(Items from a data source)
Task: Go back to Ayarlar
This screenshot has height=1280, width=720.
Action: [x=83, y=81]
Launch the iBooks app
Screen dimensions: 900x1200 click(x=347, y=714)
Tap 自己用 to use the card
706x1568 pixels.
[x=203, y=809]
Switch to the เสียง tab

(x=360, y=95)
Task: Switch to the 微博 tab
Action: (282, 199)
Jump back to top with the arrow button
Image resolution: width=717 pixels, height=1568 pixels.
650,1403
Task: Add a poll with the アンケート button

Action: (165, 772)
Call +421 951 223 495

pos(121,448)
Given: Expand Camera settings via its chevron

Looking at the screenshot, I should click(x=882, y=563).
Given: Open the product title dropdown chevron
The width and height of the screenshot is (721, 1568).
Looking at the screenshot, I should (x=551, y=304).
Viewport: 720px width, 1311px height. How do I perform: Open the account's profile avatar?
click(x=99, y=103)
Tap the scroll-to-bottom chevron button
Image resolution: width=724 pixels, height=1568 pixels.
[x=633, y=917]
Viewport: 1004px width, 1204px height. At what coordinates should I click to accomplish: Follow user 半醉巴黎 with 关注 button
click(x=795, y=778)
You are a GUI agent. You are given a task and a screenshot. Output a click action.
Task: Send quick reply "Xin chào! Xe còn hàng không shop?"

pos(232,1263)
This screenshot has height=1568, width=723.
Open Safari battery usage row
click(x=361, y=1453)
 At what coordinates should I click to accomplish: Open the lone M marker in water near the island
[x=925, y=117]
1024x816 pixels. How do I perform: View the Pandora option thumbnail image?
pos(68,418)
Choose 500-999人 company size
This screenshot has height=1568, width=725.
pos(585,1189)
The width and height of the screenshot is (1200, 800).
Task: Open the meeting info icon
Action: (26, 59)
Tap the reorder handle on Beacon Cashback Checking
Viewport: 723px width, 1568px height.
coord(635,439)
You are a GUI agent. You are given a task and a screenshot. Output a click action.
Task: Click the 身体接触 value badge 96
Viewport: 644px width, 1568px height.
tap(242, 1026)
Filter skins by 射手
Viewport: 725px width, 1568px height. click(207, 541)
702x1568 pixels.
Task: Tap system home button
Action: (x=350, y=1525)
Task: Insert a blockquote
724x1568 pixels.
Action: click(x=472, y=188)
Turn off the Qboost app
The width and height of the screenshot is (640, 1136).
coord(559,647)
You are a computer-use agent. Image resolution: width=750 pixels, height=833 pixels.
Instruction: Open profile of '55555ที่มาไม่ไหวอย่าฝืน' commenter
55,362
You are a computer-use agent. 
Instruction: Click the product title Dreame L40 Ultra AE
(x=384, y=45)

• Prompt: Rewrite all of the items above with every "chevron" swapped for "caret", leaving everything else untouched.

• Expected answer:
Task: Go back to Ayarlar
This screenshot has height=1280, width=720.
Action: [x=83, y=81]
Launch the iBooks app
Screen dimensions: 900x1200 click(x=347, y=714)
Tap 自己用 to use the card
706x1568 pixels.
[x=203, y=809]
Switch to the เสียง tab

(x=360, y=95)
Task: Switch to the 微博 tab
Action: (282, 199)
Jump back to top with the arrow button
Image resolution: width=717 pixels, height=1568 pixels.
650,1403
Task: Add a poll with the アンケート button

Action: (165, 772)
Call +421 951 223 495

pos(121,448)
Given: Expand Camera settings via its caret

Looking at the screenshot, I should click(x=882, y=563).
Given: Open the product title dropdown caret
The width and height of the screenshot is (721, 1568).
Looking at the screenshot, I should (x=551, y=304).
Viewport: 720px width, 1311px height. How do I perform: Open the account's profile avatar?
click(x=99, y=103)
Tap the scroll-to-bottom caret button
Image resolution: width=724 pixels, height=1568 pixels.
[x=633, y=917]
Viewport: 1004px width, 1204px height. At what coordinates should I click to accomplish: Follow user 半醉巴黎 with 关注 button
click(x=795, y=778)
You are a GUI agent. You are given a task and a screenshot. Output a click action.
Task: Send quick reply "Xin chào! Xe còn hàng không shop?"

pos(232,1263)
This screenshot has height=1568, width=723.
Open Safari battery usage row
click(x=361, y=1453)
 At what coordinates should I click to accomplish: Open the lone M marker in water near the island
[x=925, y=117]
1024x816 pixels. How do I perform: View the Pandora option thumbnail image?
pos(68,418)
Choose 500-999人 company size
This screenshot has height=1568, width=725.
pos(585,1189)
The width and height of the screenshot is (1200, 800).
Task: Open the meeting info icon
Action: (26, 59)
Tap the reorder handle on Beacon Cashback Checking
Viewport: 723px width, 1568px height.
coord(635,439)
You are a GUI agent. You are given a task and a screenshot. Output a click action.
Task: Click the 身体接触 value badge 96
Viewport: 644px width, 1568px height.
tap(242, 1026)
Filter skins by 射手
Viewport: 725px width, 1568px height. click(207, 541)
702x1568 pixels.
Task: Tap system home button
Action: (x=350, y=1525)
Task: Insert a blockquote
724x1568 pixels.
Action: click(x=472, y=188)
Turn off the Qboost app
The width and height of the screenshot is (640, 1136).
coord(559,647)
You are a computer-use agent. Image resolution: width=750 pixels, height=833 pixels.
Instruction: Open profile of '55555ที่มาไม่ไหวอย่าฝืน' commenter
55,362
You are a computer-use agent. 
Instruction: Click the product title Dreame L40 Ultra AE
(x=384, y=45)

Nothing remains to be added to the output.